Bugünkü sohbette yumuşak savaşın en önemli hedeflerinden biri, yani sultacı güçlere karşı olan nizam ve düzenleri devirmeyi ele alacağız. Birlikte dinleyleim.

    

Devirme (subversion) aslında askeri bir terim olarak askeri ansiklopedide, bir ülke çıkarlarına karşı gerçekleşen tüm yasadışı faaliyetlere denir; nihai hedefi ise dönem hükümetini alaşağı etmektir. Devirmek, düzensiz savaşın dallarından biridir. Bir başka açıklamada, devirmek veya yıkma, bi rülkenin siyasi sistemini, nizamın temel değerlerinde köklü değişimle değiştirmmektir. Bu değişim bazen darbe, terör ve savaş dayatmak gibi şiddet davranışları ile gerçekleşirken, bazen de barışçıl yollardan ve hesaplanmış bir planla uzun vadede bir nizamın siyasi erklerine nüfuz ederek yapılıyor. Tabi ki her iki yöntem de mevcut sistemin değişmesi ile sonuçlanıyor.

 

Tabi ki günümüzde yumuşak devirmenin çeşitli açıklamalrı var; gerçi aralarında çok ince değişiklikler var fakat tümünün içeriği ve hedefi aynıdır. Onların ortak hedefi, mevcut nizamda kapasiteleri kullanarak barışçıl yöntemlerle hedef ülkede tüm değerleri değiştirmektir.

Şiddetsiz eylem (NONVIOLENT ACTION) veya şiddetsiz mücadele, demokrasinin yayılması ve diktatörlüğün devrilmesi, yumuşak savaş tarafından yenilenen ve halk arasında sevilen terimlerdir. Bu yüzden yumuşak darbe ve devrilme, sosyal bir mahiyeti var ve bu süreçte sosyal faktörler, siyasi egemen sistemi sorgulyor. Başka bir ifade ile bu siyasi-sosyal süreçte, toplum, STK’lar ve hükümet kurumları arasında rekabet meydanına dönüşür.

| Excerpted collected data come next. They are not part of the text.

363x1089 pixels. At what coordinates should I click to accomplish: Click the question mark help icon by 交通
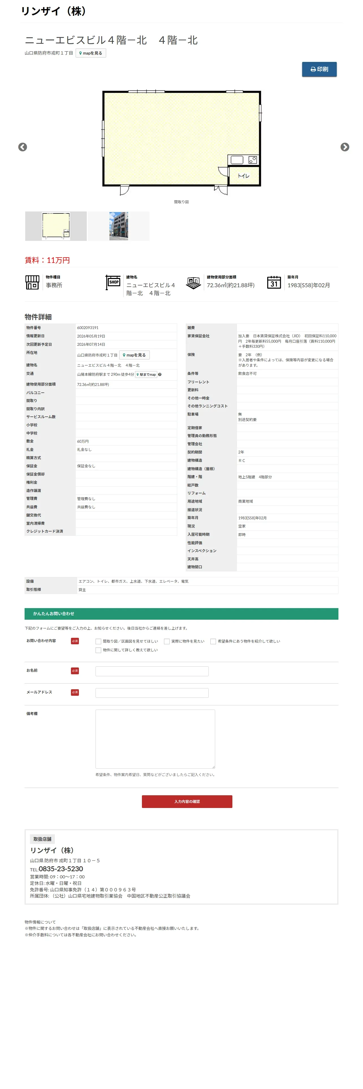coord(160,375)
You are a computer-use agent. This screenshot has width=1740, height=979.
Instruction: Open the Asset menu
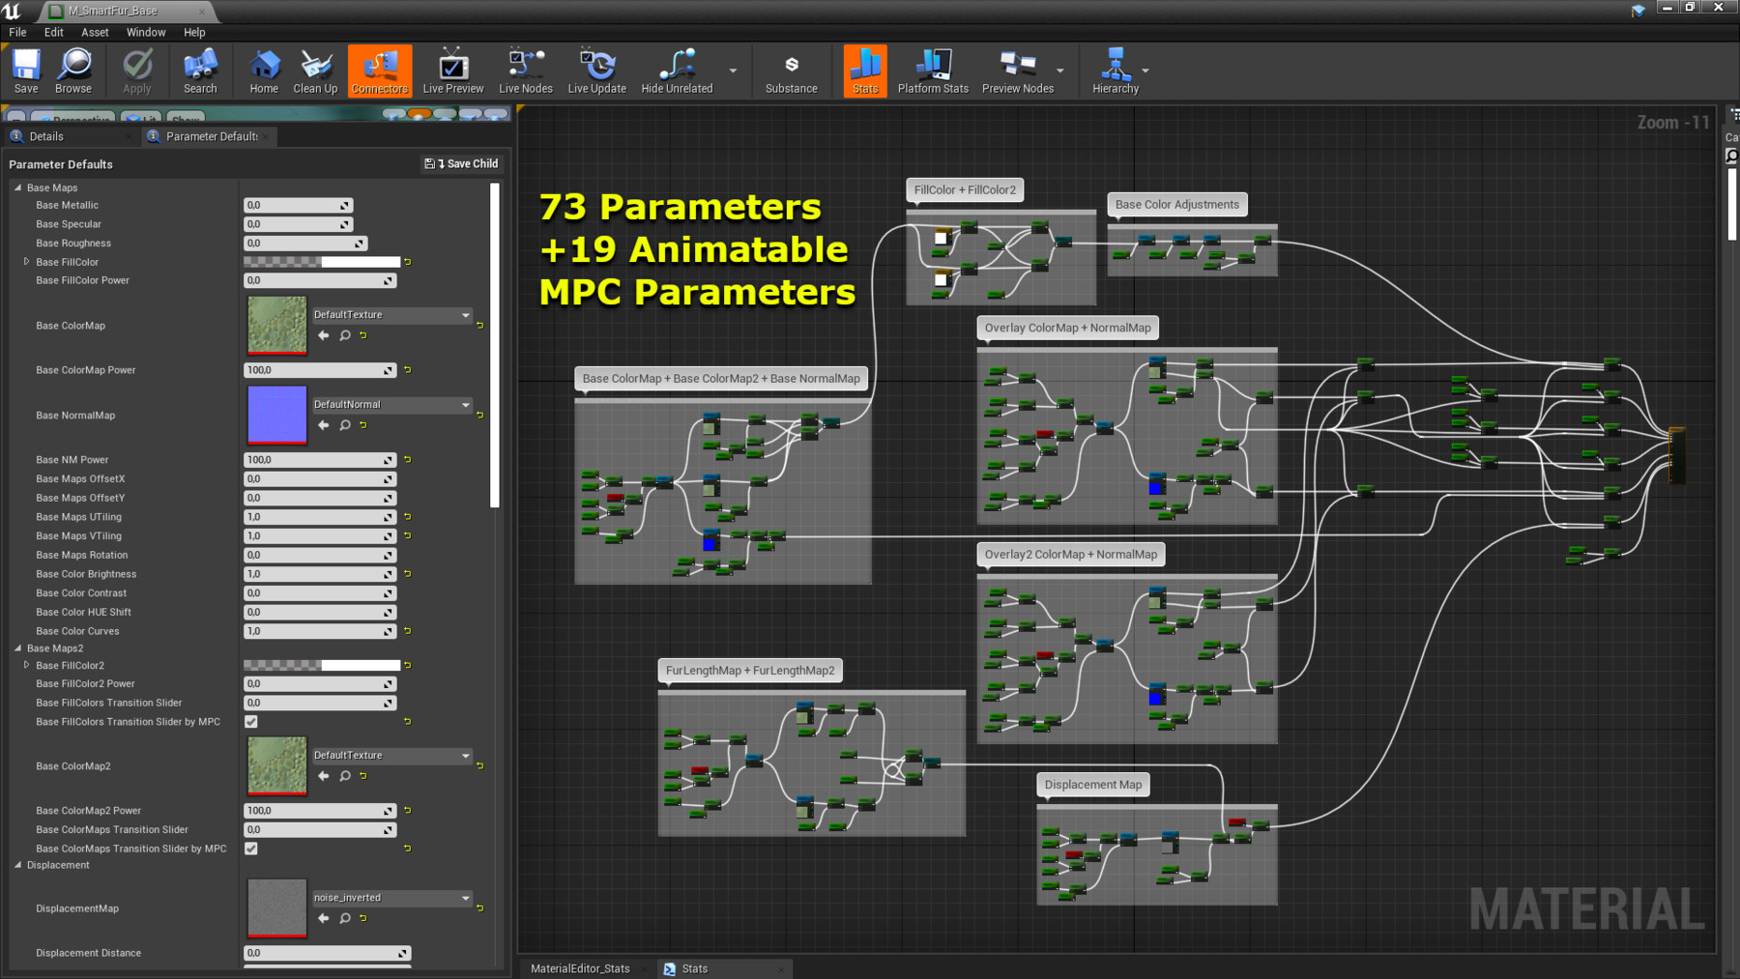coord(95,32)
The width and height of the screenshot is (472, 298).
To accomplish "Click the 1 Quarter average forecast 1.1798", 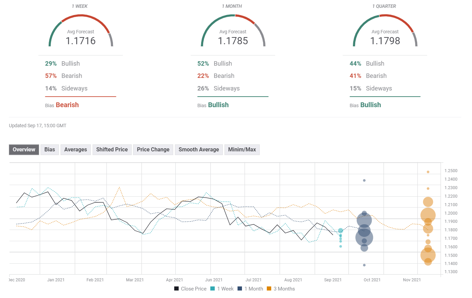I will 385,41.

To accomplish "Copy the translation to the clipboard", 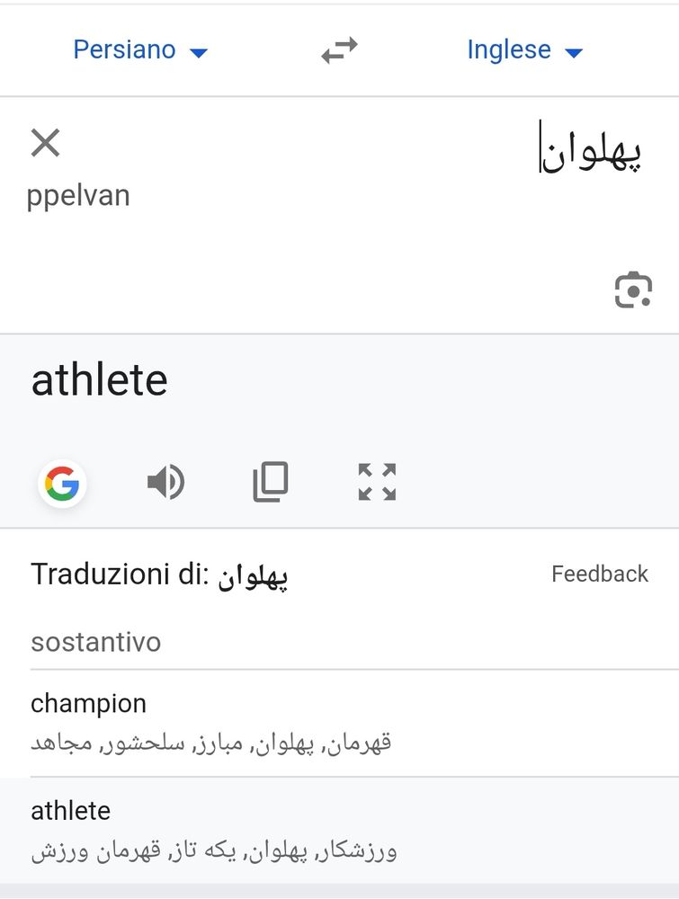I will (271, 482).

Unutulmaması gereken konu, yumuşak savaşın uzun süreli olmasıdır, böylece toplum ve halkın iktidar merkezi ve düzene olan bağlığının bir kısmı, STK veya kavmi ve etnik kuruluşlara aktarılıyor. Bu süreçte hükümetin görevleri olan sosyal sigortalar, özel hastaların bakılması, kent işleri, enflasyon, sosyal güvenlik, yen isteklerle yeni grupların oluşması, siyasi kısıtlamalar vb. olaylar, süreci kolaylaştıran gelişmelerdir. Böylece yumuşak devirme operasyonu ve yönetimi için yabancı oyuncu, toplumda ortamın hazır olduğu dönemde sahneye çıkıyor. Zira hükümetin güçlü olduğu sürece yumuşak devirme yöntemleri işlevsiz kalacaktır.

 

Yumuşak devirme veya yumuşak darbenin en bariz örneklerinden biri, Amerika'nın İran İslam cumhuriyetine karşı siyasetidir. İran'da İslam inkılabının zaferi ve iki ülke arasındaki ilişkilerin kesilmesi ardınadn, İslam cumhuriyetini zayıflatmak, inzivaya itmek ve kaynaklarının heba edilmesi, halk arasında umutsuzluk oluşturmak için bir çok taktik uygulandı. İki ülke arasında kısıtlı askeri çatışmalar yaşansa da Amerika'nın İran islam cumhuriyetine karşı temel siyaseti, yumuşak devirme siyaseti olduğu biliniyor. Raoul Marc Gerecht, Patrick Clawson, Richard Armitage, Godet Bahat, Mark Palmer, Amerika'nın İran'a karşı yumuşak darbede rol alanlardan bazılarıdır.

 

Amerika tarafından İran hükümetinin yumuşak darbe ile devrilmesi ve değişme çerçevesindeki yöntemleri son yıllarda ülke dışında olan sözde opozisyona yaradım ve koordinasyonu, etnik ve mesleki çatışmaları körüklemek, ekonomik yaptırım uygulayarak yoğunlaştırmak, çok boyutlu psikolojik savaş başlatarak sürdürmek ve uluslar arası insancıl diyalogları suiistimal etmekle devam etti. Bu bağlamda Amerika kongresinde konu ile ilgili özel bir bütçe de tahsis edildi.

 

18 aralık 2015 tarihinde Amerika kongresinde onaylanan ve 38 önemli ülke vatandaşlarına İran'a yolculuk, ticaret ve yatırım kısıtlamaları getiren CAA olarak bilinen H.R. 2029 kanunun 7041 bendinde, terörizm, insan hakları, balistik füzeler ve silahların geliştirilmesi başlıkları altında İran'a karşı yaptırımların uygulanmasına tahsis edilen bütçeye ilaveten, İran'da yumuşak devirme projesine de özel bütçe ayrılmıştır.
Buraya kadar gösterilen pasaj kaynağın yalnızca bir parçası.